Their new tax plan avoids Schwarzenegger's call for a temporary one-cent boost in the state sales tax that would raise $4 billion dollars next year and $105 million in other taxes called for in the Democratic version of Schwarzenegger's budget.
Instead, they propose to collect almost $2 billion next year by selling bonds based on future lottery revenues. Unlike the governor's plan, which would require a ballot measure and not make money available until 2009-10, Cogdill said this new plan could be done without a statewide vote and raise money immediately.
Republicans also will raise another $349 million by raiding local city redevelopment funds for long-unspent money previously ear-marked for housing construction.

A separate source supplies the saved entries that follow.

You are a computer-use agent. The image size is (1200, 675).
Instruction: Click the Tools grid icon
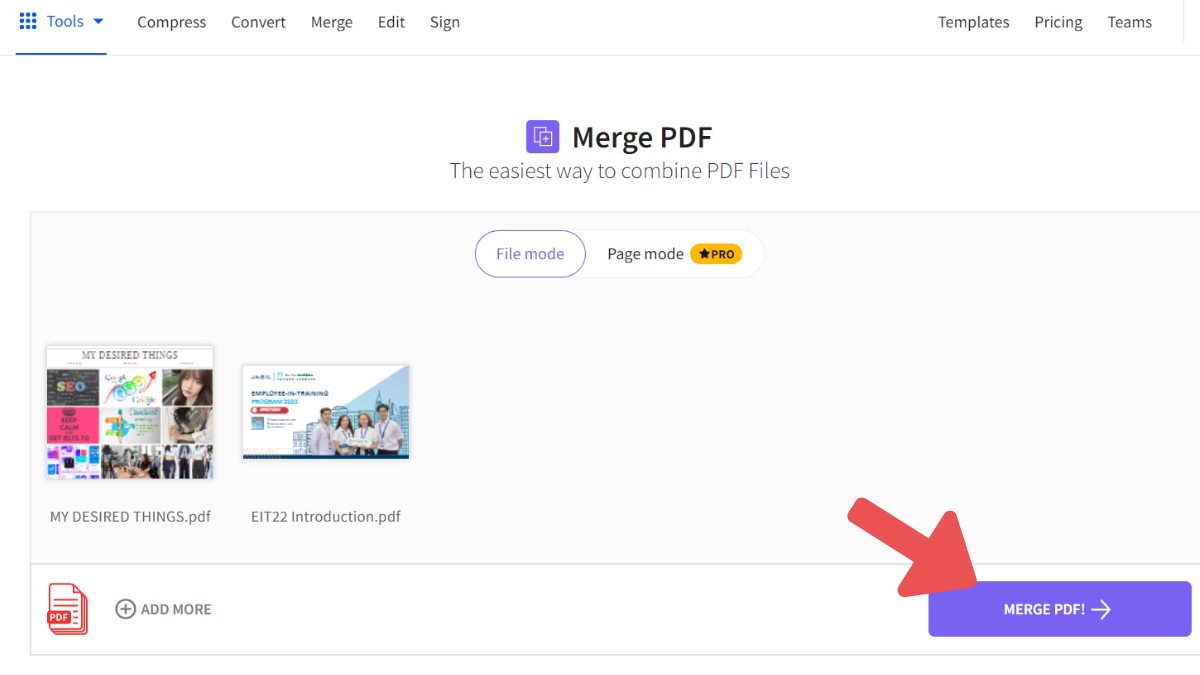pyautogui.click(x=27, y=20)
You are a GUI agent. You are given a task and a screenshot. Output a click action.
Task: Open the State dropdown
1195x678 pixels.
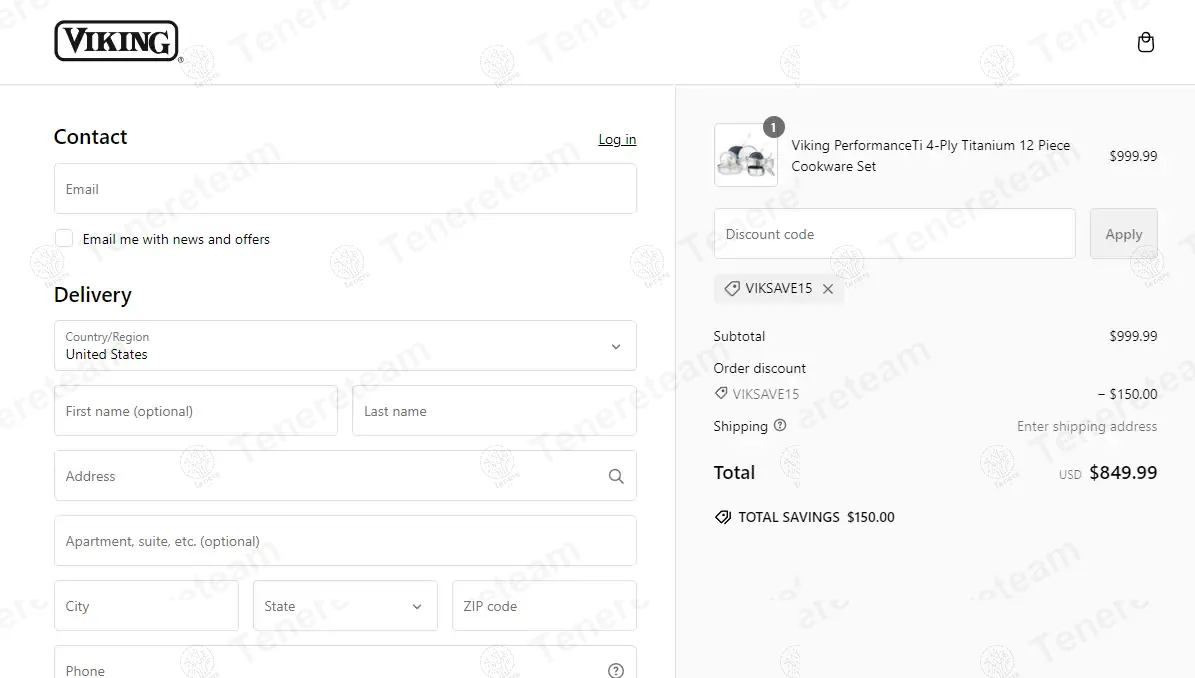(345, 606)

The GOP plan also would balance the budget with a variety of other cuts, trimming or eliminating programs and agencies that Republicans have been trying to dump for years.

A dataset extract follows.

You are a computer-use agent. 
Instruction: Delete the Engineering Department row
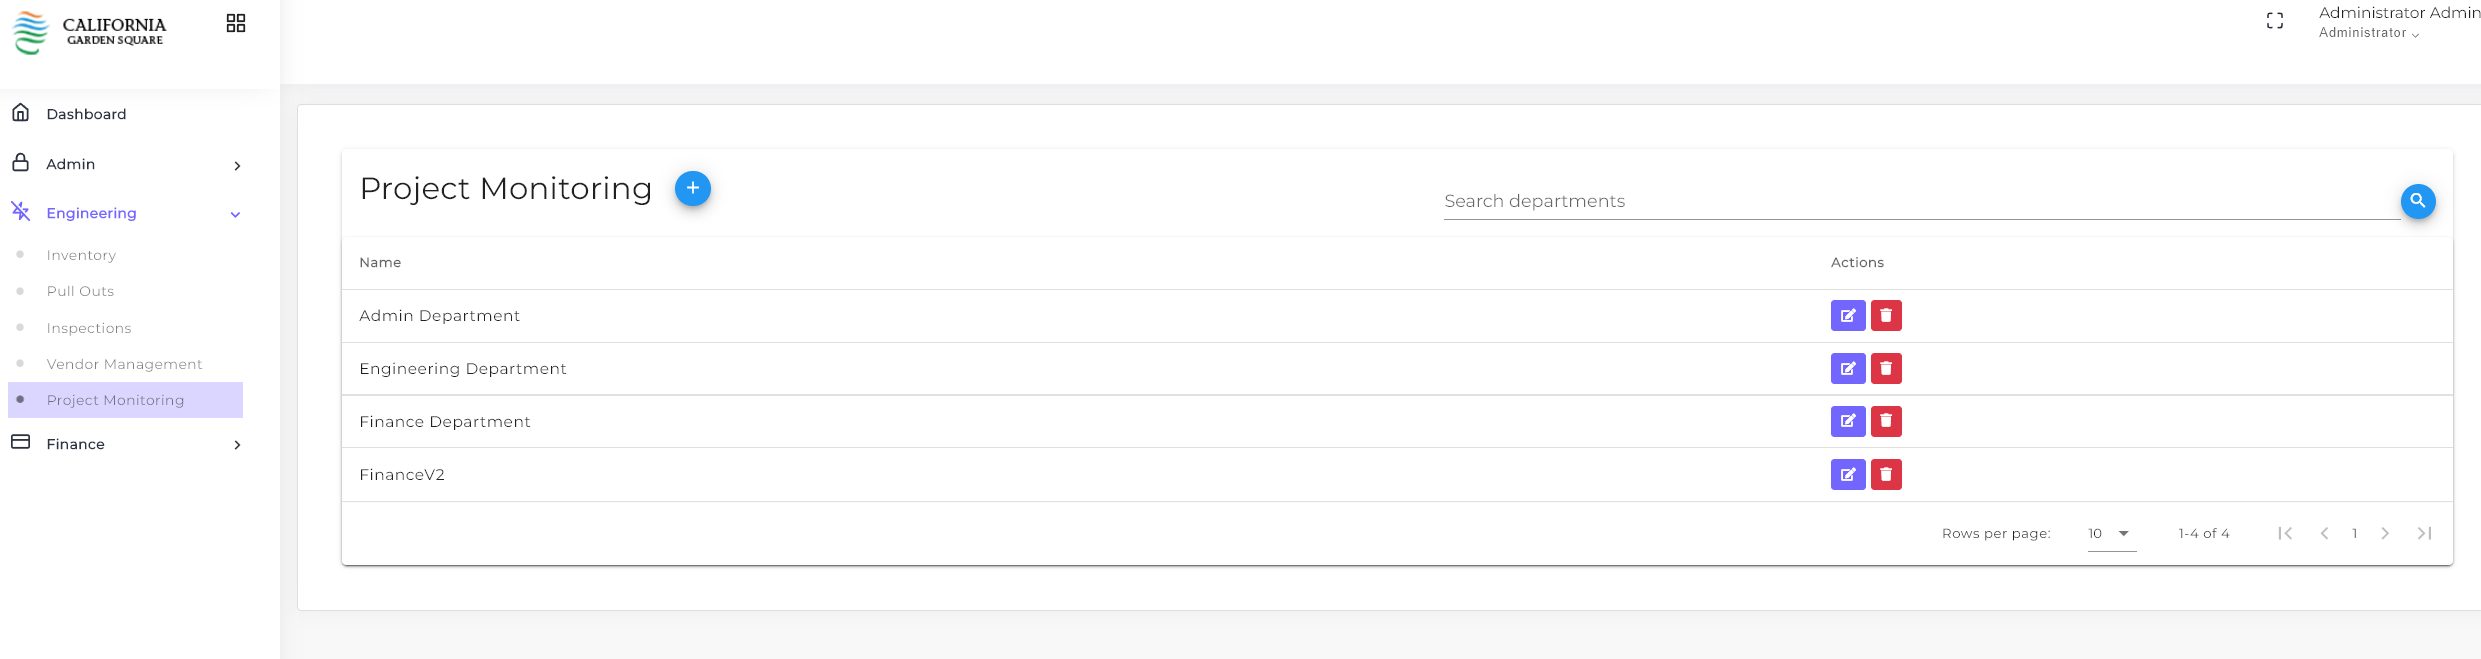pyautogui.click(x=1885, y=369)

The plan, for example, would eliminate the Agricultural Labor Relations Board, which Republicans have opposed since it was started in the 1970s. The UC Labor Institute, another GOP target, would be blue-penciled, as would the biodiversity conservation programs.

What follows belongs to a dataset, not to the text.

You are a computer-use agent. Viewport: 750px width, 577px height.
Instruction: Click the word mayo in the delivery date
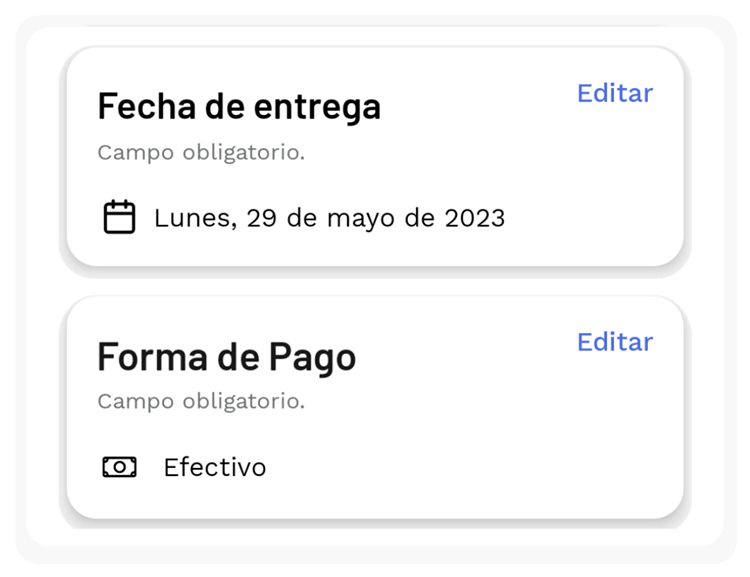point(361,219)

The plan also calls for cuts in welfare and health spending, a cap that would limit future state spending to some combination of population growth and the rate of inflation, gives the governor the right to make mid-year program cuts if the budget is out of balance and would prevent the Legislature from adjourning until a budget is passed.
Many of the suggestions, such as changes in overtime regulations, more public-private partnerships and runaway production tax credits, are straight out of a GOP wish list and are unlikely to get much Democratic support.
Even Republican Assembly Leader Mike Villines, R-Clovis, admitted that the Democrat-run Legislature wasn't likely to pass a GOP budget bill.
"But this shows you can do a budget without taxes that's responsible," he said. "It's the basis for a very good compromise in the next step."
The GOP budget plan received an immediate thumbs-down from Assembly Speaker Karen Bass, D-Los Angeles.
"The Republican proposal isn't a plan, it's a blueprint for economic disaster," she said in a statement. "Two billion in borrowing from a phony lottery scheme and $1.5 billion in cuts to the safety net for our most needy citizens ... are not reflective of California values."
Perata also was skeptical about the GOP budget plan, suggesting that the attempt to change the lottery finances without a public vote could be illegal.
But he told Senate Republicans that he wanted to see a complete budget proposal and then would allow them to bring it up for a full floor debate.
But even after the Legislature ends its session tonight, the Senate will continue to meet daily in special session until there's a budget, Perata said.
"For us to be anywhere but here, ready to take up a budget bill, would be unwise," he said. "I won't do it."